Eating hot chili can help decrease the mortality rate

Eating chilies can help decrease the mortality rate, according to a research conducted by scientists from the University of Vermont in the US, writes UPI.com.

The research has shown that the mortality rate can decrease by about 13%.

Particularly, in cases of heart attacks and concussions, eating chili is a great way of prevention.

Studies on the mortality rate

Also, the conclusions of a previous study conducted in 2015 in China, showed a decrease in mortality in people who ate chili or similar plants.

Researchers from Larner College of Medicine have used information from the National Health and Nutrition Examination Survey (NHANES).

The data was collected from more than 16,000 Americans over a period of about 23 years.

After centralizing the data, it was found out the person who regularly consumed chilies was male, young, Caucasian or Mexican-American. The person was also married, smoking, drinking alcohol, eating more meat and vegetables. He had a low cholesterol level, lower incomes and education.

Scientists have conducted an additional investigation over 18,9 years. During the study, they have analyzed the mortality rate and causes of death of the study participants.

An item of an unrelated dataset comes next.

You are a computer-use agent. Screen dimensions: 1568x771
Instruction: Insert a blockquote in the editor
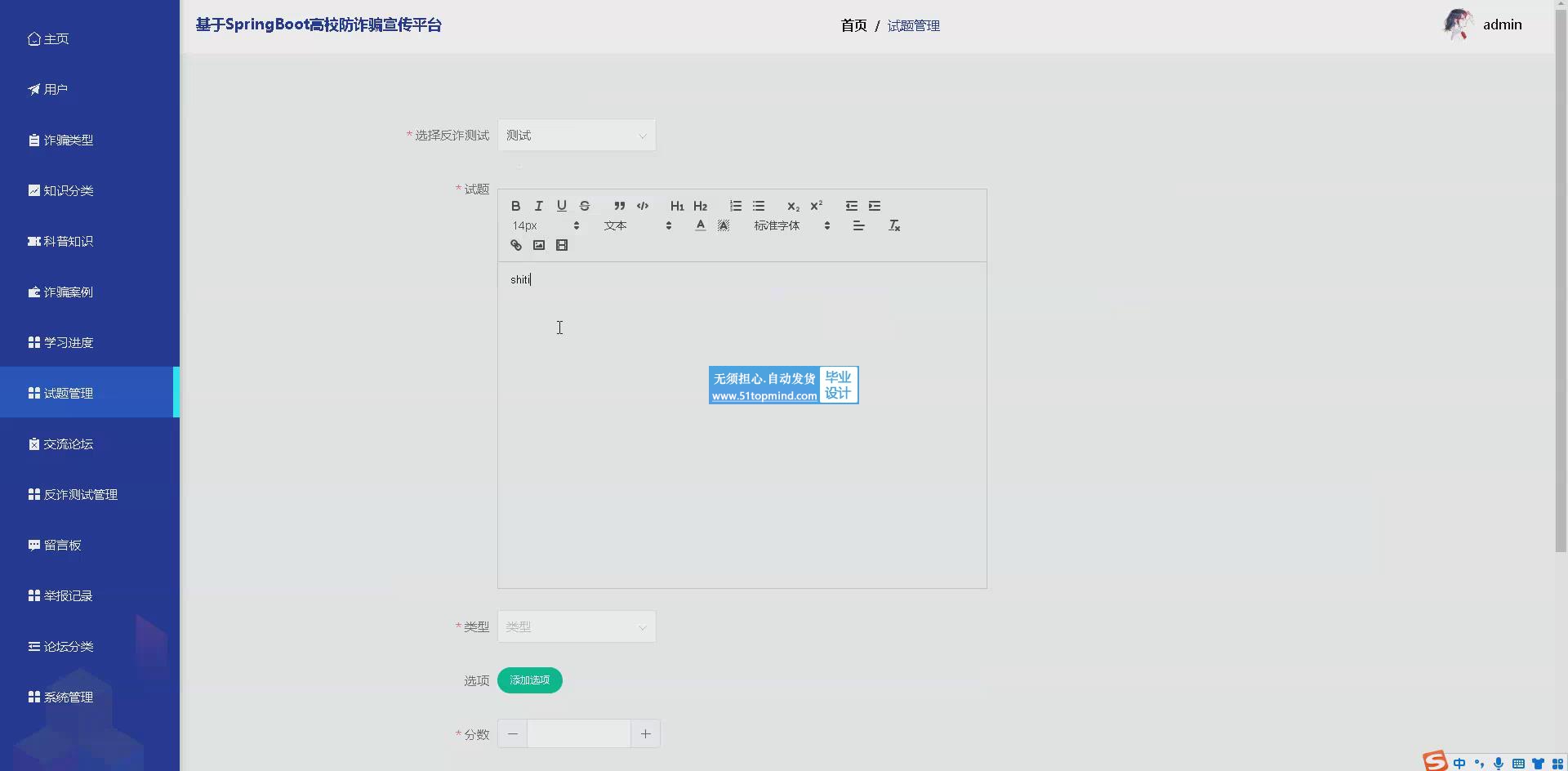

Although the mechanism by which hot peppers may delay mortality is far from being fully explained, here is a possible hypothesis.

TRP channels have a transitory potential of receptor cells. These are the receptors for agents such as capsaicin, the main component of chili peppers.

This may be, to a certain extent, responsible for the relationship between chili and the mortality rate, has indicated the researchers Dr. Mustafa Chopan and Benjamin Littenberg, professor of medicine at the University of Vermont.

According to researchers, the health benefits of hot peppers are due to their main component – capsaicin.

Capsaicin is known for preventing obesity, coronary blood flows regulation and has antimicrobial properties.

The study was published in the second week of January in the specialist journal PLoS ONE.